L’île de Jeffrey Epstein attire désormais les touristes, malgré son passé sombre
CHARLOTTE AMALIE, îles Vierges américaines – L’île de Little Saint James, autrefois propriété du financier condamné pour agressions sexuelles Jeffrey Epstein, attire désormais des touristes, malgré son histoire macabre. Des opérateurs locaux proposent des excursions en bateau autour de l’île, vantant la qualité du snorkeling dans ses eaux cristallines, un contraste saisissant avec les accusations d’exploitation et d’abus qui ont entaché le lieu pendant des années.
L’île de 75 acres, achetée par Epstein en 1998 et surnommée “Paedophile Island”, a été le théâtre d’abus présumés sur des mineures. Elle était accessible via le tristement célèbre “Lolita Express”, l’avion privé d’Epstein, utilisé pour transporter des jeunes femmes vers son refuge caribéen. L’île est restée largement abandonnée depuis la mort d’Epstein en prison en 2019.
“Beaucoup de charters vont à Little St James/Christmas Cove et le snorkeling est bon”, a écrit un utilisateur sur le forum de voyage TripAdvisor, cité par le Mirror. Un autre voyageur a même prévu de visiter l’île en décembre, se réjouissant de la possibilité de déguster une pizza livrée par un restaurant local pendant son excursion.

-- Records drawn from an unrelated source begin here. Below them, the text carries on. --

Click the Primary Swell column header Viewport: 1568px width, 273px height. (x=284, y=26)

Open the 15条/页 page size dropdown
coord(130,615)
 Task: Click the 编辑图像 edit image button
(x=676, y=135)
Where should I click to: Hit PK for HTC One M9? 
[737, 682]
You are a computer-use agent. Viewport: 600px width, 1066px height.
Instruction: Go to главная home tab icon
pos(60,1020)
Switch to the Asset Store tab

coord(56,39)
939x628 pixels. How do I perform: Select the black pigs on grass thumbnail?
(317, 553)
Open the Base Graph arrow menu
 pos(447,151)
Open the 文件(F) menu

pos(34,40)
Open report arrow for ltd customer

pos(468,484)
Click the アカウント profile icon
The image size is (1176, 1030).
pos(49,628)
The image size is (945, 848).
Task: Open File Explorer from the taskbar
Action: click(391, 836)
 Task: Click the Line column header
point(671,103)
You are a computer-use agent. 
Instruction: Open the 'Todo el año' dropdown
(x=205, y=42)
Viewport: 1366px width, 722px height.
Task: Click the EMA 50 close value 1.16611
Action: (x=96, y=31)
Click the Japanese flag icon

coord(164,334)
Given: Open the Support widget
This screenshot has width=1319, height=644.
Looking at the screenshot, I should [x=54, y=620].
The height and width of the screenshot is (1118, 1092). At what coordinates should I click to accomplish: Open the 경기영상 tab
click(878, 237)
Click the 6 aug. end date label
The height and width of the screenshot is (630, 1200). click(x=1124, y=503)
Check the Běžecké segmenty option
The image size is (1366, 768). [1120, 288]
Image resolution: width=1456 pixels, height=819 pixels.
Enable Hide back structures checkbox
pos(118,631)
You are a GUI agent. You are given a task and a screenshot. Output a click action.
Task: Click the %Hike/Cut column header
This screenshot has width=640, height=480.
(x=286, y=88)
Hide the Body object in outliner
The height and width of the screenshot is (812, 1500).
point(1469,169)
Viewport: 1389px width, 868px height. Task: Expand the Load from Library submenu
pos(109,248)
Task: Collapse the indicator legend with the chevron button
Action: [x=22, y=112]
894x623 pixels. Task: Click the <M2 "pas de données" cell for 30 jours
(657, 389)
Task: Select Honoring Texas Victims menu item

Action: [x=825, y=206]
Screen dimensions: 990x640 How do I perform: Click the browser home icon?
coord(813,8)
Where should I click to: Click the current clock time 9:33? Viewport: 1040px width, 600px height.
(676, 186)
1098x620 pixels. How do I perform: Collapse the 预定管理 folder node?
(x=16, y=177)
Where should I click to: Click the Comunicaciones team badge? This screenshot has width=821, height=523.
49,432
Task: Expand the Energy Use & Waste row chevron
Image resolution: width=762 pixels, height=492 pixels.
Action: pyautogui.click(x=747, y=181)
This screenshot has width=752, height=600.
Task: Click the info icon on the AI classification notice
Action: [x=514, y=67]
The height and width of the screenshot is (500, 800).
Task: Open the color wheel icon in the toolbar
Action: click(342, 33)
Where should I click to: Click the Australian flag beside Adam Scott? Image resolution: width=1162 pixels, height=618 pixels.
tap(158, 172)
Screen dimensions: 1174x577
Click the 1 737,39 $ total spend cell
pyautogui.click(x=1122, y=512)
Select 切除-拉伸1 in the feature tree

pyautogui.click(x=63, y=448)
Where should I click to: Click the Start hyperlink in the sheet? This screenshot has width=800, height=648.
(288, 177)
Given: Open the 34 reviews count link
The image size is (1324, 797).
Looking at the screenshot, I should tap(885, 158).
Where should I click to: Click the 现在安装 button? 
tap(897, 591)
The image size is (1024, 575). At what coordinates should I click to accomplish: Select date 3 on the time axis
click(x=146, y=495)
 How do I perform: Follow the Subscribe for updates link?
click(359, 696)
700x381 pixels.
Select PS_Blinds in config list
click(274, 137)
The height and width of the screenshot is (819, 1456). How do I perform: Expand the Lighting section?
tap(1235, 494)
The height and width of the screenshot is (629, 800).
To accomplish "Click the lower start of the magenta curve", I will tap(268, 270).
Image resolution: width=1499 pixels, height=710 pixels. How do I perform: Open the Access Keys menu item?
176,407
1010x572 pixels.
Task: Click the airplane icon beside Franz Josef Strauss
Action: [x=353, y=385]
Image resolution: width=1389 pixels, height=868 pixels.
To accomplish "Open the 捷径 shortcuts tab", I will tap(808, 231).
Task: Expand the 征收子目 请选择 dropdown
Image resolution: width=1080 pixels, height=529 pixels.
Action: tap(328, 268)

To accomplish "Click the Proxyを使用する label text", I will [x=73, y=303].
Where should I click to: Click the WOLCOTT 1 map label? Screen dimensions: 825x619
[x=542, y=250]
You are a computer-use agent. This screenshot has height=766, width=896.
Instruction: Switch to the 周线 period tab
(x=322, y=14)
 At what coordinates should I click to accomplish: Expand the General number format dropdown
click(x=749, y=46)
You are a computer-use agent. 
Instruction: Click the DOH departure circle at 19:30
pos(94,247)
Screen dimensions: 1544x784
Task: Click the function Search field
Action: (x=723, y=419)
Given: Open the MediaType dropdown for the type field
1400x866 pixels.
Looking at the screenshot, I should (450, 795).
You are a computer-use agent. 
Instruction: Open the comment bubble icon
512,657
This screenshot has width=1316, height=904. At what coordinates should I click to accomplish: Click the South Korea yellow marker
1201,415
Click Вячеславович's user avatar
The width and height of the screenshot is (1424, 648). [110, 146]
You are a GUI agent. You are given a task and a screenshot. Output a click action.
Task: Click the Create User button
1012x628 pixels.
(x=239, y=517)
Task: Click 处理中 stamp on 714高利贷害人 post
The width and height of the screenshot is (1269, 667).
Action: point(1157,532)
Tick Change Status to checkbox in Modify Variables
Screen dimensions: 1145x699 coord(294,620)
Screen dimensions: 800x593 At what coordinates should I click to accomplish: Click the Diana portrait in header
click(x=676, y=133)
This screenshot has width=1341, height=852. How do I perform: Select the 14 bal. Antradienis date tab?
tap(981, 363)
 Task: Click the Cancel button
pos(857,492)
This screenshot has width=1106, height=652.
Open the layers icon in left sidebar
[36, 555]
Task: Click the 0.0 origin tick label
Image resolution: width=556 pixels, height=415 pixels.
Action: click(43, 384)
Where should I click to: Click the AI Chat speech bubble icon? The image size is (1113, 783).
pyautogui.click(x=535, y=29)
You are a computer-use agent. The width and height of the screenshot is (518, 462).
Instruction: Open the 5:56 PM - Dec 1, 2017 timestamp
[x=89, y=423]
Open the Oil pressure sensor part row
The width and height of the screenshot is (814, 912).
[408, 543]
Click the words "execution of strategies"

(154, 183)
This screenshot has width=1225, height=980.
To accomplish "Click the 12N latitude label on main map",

L’intérêt renouvelé pour l’île coïncide avec la publication récente de plus de trois millions de documents liés à l’enquête sur Epstein par les autorités américaines. Ces documents révèlent des liens entre Epstein et de nombreuses personnalités influentes, notamment des membres de la royauté britannique, des milliardaires de la technologie et des politiciens.
Parmi les révélations les plus marquantes, des courriels de 2010 montrent que le prince Andrew a invité Epstein à dîner à Buckingham Palace et a tenté de le mettre en relation avec une jeune femme russe. Des échanges de courriels de 2013 révèlent également qu’Elon Musk, le PDG de Tesla et SpaceX, s’était renseigné sur une visite de l’île, bien qu’il ait par la suite qualifié Epstein de “creep” et nié y avoir mis les pieds. Peter Mandelson, un ancien ministre britannique, est également mentionné dans les documents, avec des preuves de transferts d’argent d’Epstein à son partenaire.
Ces révélations ont relancé le débat sur l’étendue du réseau d’Epstein et la nécessité d’une transparence totale dans les enquêtes sur les abus sexuels. Les documents publiés ne suggèrent pas de faute de la part des personnalités mentionnées, mais soulignent la nécessité d’un examen minutieux des liens entre Epstein et les élites mondiales.
L’île a été achetée en 2021 par le milliardaire Steven Deckoff, qui avait initialement prévu d’en faire un complexe hôtelier de luxe. Cependant, les plans de rénovation ont été retardés, laissant l’île dans un état de délabrement relatif.
L’attrait touristique de Little Saint James soulève des questions éthiques complexes. Certains estiment qu’il est inapproprié de transformer un lieu associé à de tels actes odieux en une destination de vacances. D’autres soutiennent que l’île peut servir de rappel poignant des horreurs commises par Epstein et de la nécessité de lutter contre la traite des êtres humains et les abus sexuels.
Le Département de la Justice américain continue d’enquêter sur les activités d’Epstein et de ses complices. La publication continue des documents liés à l’affaire devrait apporter de nouvelles informations sur l’étendue de son réseau et les victimes de ses crimes.